PROVIDED RECORDS:
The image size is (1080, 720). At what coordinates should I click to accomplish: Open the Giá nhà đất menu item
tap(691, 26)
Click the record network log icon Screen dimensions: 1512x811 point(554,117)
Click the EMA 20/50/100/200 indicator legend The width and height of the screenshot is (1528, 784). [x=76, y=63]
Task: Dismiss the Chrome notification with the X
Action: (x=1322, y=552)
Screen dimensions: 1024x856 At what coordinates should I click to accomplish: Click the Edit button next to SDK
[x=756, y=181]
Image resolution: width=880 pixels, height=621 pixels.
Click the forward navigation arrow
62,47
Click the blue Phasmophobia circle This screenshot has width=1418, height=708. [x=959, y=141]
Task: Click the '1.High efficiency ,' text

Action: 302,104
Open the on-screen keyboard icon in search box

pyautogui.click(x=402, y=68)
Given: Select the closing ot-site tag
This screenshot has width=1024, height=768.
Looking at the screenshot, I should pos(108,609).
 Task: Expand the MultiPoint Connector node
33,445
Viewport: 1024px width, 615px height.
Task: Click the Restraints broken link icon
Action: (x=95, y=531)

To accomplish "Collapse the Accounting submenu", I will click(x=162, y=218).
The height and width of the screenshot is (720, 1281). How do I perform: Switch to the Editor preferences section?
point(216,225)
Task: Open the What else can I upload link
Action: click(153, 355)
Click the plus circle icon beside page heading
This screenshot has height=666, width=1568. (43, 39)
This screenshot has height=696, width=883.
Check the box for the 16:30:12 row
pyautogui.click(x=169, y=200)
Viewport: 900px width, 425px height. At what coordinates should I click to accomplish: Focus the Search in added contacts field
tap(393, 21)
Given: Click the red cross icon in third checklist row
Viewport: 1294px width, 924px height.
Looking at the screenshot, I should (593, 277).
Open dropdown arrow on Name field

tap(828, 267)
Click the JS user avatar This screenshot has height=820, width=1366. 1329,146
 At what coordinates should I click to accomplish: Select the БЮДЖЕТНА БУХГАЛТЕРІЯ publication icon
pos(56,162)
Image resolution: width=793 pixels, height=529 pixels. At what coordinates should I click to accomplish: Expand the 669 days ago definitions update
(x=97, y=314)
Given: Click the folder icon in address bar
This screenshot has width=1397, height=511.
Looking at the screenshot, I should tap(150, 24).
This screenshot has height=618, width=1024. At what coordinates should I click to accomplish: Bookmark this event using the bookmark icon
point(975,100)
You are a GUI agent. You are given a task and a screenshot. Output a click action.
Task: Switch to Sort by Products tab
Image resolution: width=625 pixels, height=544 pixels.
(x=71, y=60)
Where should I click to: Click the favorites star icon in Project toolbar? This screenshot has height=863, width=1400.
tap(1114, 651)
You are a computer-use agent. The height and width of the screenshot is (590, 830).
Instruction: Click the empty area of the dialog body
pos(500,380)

GOAL OF THE EXERCISE:
The response should consist of all the entries, copied without any alteration.

SOLVED EXERCISE:
The image size is (1080, 720). At what coordinates should I click to accomplish: Open the Giá nhà đất menu item
tap(691, 26)
Click the record network log icon Screen dimensions: 1512x811 point(554,117)
Click the EMA 20/50/100/200 indicator legend The width and height of the screenshot is (1528, 784). [x=76, y=63]
Task: Dismiss the Chrome notification with the X
Action: (x=1322, y=552)
Screen dimensions: 1024x856 At what coordinates should I click to accomplish: Click the Edit button next to SDK
[x=756, y=181]
Image resolution: width=880 pixels, height=621 pixels.
Click the forward navigation arrow
62,47
Click the blue Phasmophobia circle This screenshot has width=1418, height=708. [x=959, y=141]
Task: Click the '1.High efficiency ,' text

Action: 302,104
Open the on-screen keyboard icon in search box

pyautogui.click(x=402, y=68)
Given: Select the closing ot-site tag
This screenshot has width=1024, height=768.
Looking at the screenshot, I should pos(108,609).
 Task: Expand the MultiPoint Connector node
33,445
Viewport: 1024px width, 615px height.
Task: Click the Restraints broken link icon
Action: (x=95, y=531)

To accomplish "Collapse the Accounting submenu", I will click(x=162, y=218).
The height and width of the screenshot is (720, 1281). How do I perform: Switch to the Editor preferences section?
point(216,225)
Task: Open the What else can I upload link
Action: click(153, 355)
Click the plus circle icon beside page heading
This screenshot has height=666, width=1568. (43, 39)
This screenshot has height=696, width=883.
Check the box for the 16:30:12 row
pyautogui.click(x=169, y=200)
Viewport: 900px width, 425px height. At what coordinates should I click to accomplish: Focus the Search in added contacts field
tap(393, 21)
Given: Click the red cross icon in third checklist row
Viewport: 1294px width, 924px height.
Looking at the screenshot, I should (593, 277).
Open dropdown arrow on Name field

tap(828, 267)
Click the JS user avatar This screenshot has height=820, width=1366. 1329,146
 At what coordinates should I click to accomplish: Select the БЮДЖЕТНА БУХГАЛТЕРІЯ publication icon
pos(56,162)
Image resolution: width=793 pixels, height=529 pixels. At what coordinates should I click to accomplish: Expand the 669 days ago definitions update
(x=97, y=314)
Given: Click the folder icon in address bar
This screenshot has width=1397, height=511.
Looking at the screenshot, I should tap(150, 24).
This screenshot has height=618, width=1024. At what coordinates should I click to accomplish: Bookmark this event using the bookmark icon
point(975,100)
You are a GUI agent. You are given a task and a screenshot. Output a click action.
Task: Switch to Sort by Products tab
Image resolution: width=625 pixels, height=544 pixels.
(x=71, y=60)
Where should I click to: Click the favorites star icon in Project toolbar? This screenshot has height=863, width=1400.
tap(1114, 651)
You are a computer-use agent. The height and width of the screenshot is (590, 830).
Instruction: Click the empty area of the dialog body
pos(500,380)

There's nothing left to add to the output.